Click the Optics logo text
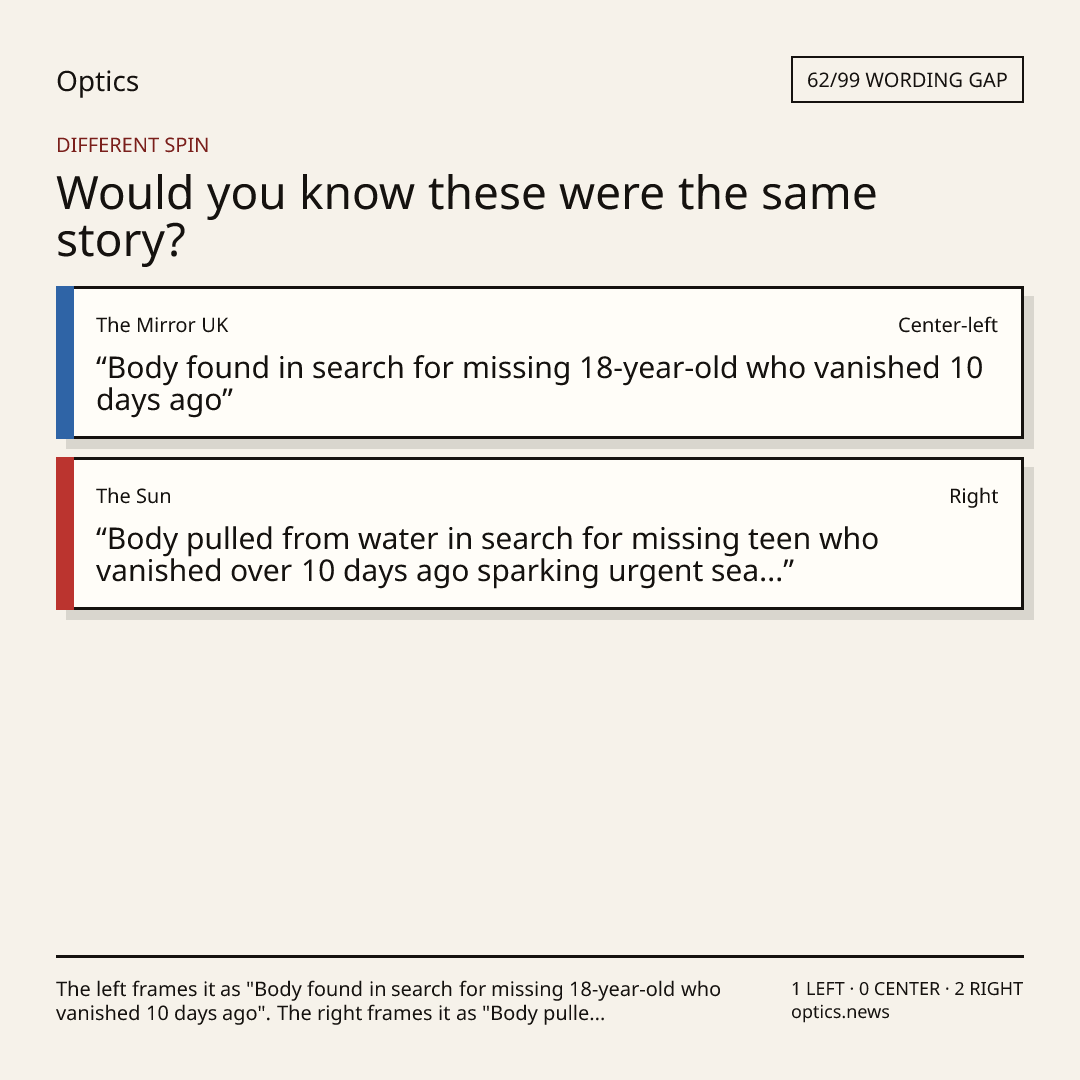Viewport: 1080px width, 1080px height. point(97,81)
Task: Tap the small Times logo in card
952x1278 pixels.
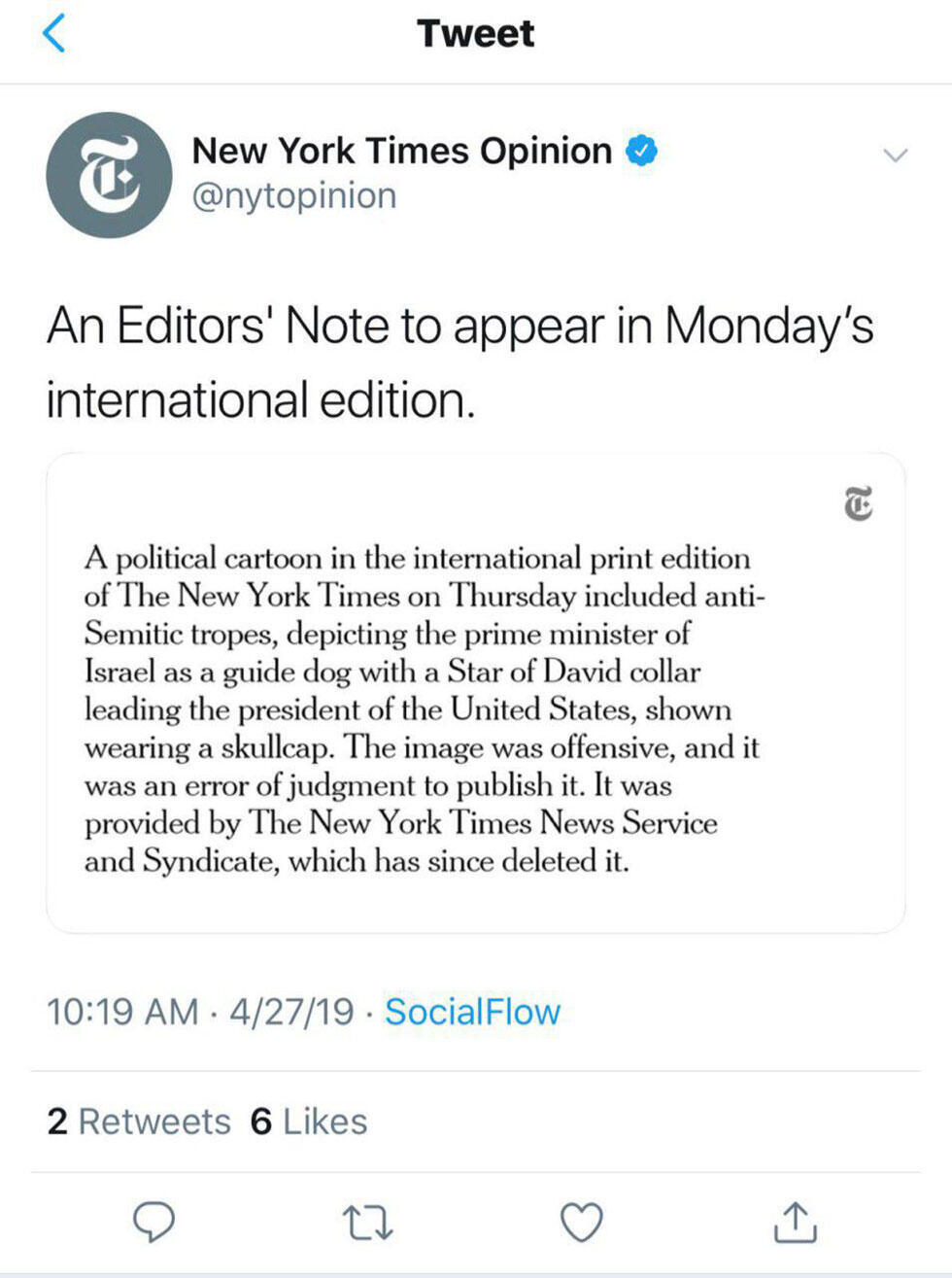Action: point(858,503)
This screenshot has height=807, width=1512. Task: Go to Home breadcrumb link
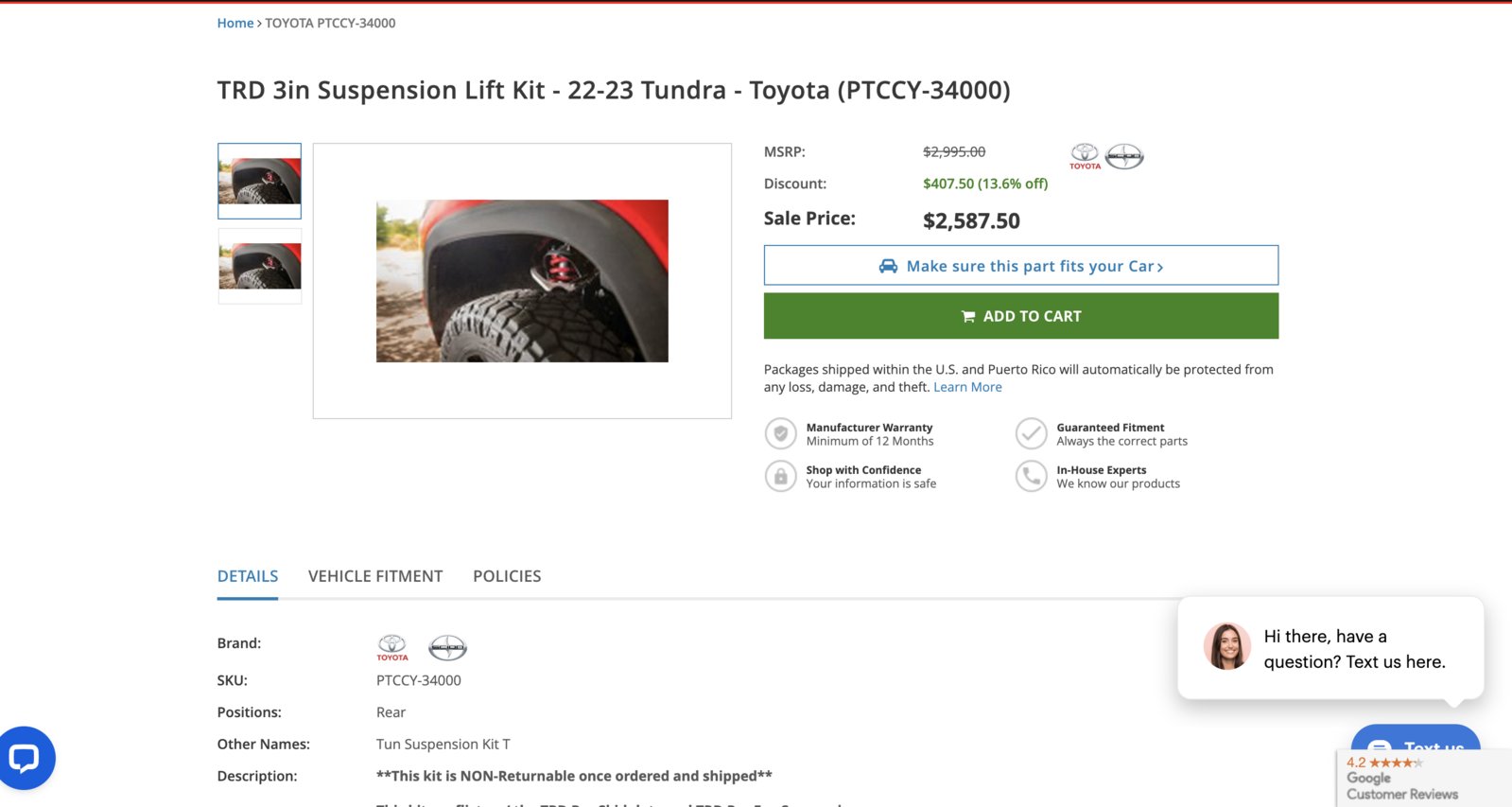(235, 23)
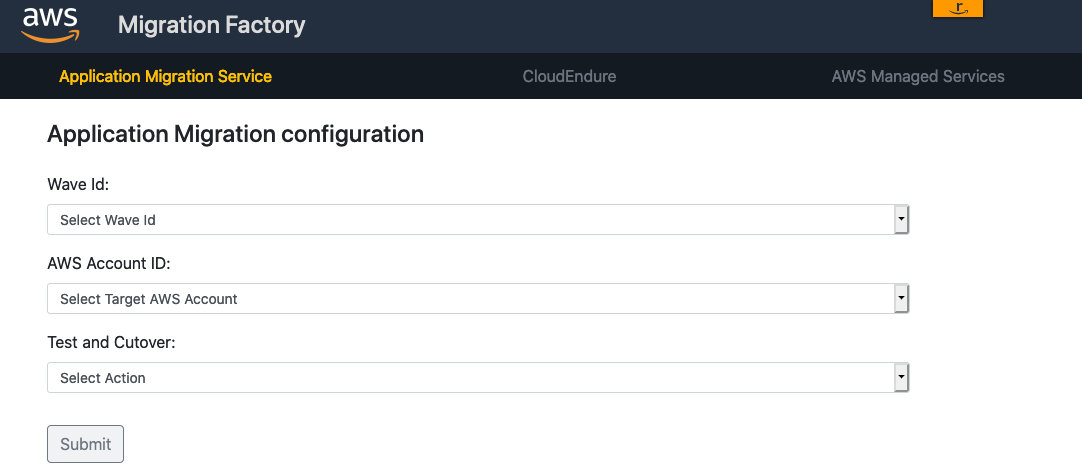Click the AWS logo in the header
Image resolution: width=1082 pixels, height=470 pixels.
(x=50, y=26)
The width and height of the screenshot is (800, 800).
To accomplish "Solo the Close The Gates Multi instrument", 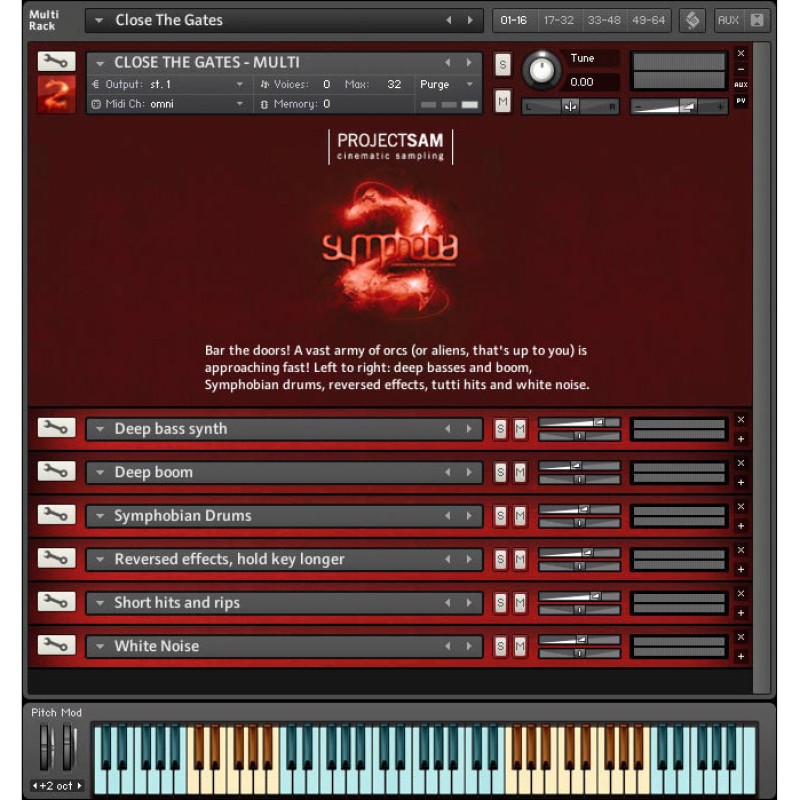I will pos(502,65).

**What you need to do:** Please state how many lines of the entries above contain the string "screenshot" with case matching, and reply with the number alone.

**Answer:** 2